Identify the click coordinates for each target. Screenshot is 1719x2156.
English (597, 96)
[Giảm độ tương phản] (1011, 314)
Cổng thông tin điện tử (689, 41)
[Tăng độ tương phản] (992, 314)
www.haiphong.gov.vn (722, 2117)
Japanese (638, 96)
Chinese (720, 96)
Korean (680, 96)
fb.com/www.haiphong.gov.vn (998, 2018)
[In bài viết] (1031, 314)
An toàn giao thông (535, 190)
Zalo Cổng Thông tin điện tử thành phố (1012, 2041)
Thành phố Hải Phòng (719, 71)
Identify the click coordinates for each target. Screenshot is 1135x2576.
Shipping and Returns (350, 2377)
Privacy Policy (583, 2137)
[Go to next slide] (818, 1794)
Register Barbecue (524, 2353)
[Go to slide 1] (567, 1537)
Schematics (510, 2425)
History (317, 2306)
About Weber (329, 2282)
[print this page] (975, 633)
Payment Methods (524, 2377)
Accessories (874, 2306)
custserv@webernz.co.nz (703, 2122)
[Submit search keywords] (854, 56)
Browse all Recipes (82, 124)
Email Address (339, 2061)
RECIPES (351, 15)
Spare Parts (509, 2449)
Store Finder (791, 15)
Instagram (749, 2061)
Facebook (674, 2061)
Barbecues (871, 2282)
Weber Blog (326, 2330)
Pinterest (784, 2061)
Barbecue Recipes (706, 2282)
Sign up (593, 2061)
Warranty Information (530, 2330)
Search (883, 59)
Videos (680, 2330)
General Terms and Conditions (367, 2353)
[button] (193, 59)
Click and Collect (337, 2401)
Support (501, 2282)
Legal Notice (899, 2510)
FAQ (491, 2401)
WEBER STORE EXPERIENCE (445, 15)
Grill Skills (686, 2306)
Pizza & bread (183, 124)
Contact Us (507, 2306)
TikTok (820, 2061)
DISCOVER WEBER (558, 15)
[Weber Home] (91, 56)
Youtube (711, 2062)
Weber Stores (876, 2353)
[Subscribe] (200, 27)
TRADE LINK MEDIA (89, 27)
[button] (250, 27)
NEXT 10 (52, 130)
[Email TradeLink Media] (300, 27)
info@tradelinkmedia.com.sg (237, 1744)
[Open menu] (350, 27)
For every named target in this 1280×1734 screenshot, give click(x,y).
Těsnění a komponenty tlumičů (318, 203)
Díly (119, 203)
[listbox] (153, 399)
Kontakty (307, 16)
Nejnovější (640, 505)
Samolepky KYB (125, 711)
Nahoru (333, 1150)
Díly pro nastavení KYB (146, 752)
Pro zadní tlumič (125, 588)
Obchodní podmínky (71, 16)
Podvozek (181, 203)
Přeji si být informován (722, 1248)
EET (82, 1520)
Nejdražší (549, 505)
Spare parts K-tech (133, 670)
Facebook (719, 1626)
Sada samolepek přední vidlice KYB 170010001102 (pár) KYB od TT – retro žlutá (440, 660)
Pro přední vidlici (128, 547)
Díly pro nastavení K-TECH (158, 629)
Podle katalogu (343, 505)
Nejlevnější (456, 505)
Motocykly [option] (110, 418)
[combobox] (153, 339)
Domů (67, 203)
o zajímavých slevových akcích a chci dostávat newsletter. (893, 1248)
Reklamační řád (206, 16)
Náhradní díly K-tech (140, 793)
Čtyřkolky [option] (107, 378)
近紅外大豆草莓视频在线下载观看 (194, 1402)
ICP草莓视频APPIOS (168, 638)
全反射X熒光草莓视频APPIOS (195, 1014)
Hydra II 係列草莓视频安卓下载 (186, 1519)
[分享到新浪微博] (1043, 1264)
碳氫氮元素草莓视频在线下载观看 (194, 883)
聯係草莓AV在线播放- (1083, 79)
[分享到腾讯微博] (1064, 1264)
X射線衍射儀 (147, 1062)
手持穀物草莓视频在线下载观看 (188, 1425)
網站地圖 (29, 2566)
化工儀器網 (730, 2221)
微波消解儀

□ □ □ □

-- EXERCISE GOAL --
What is needed is a copy of every line above in which "điện" appears.

-- YOUR SOLUTION --
Cổng thông tin điện tử (689, 41)
Zalo Cổng Thông tin điện tử thành phố (1012, 2041)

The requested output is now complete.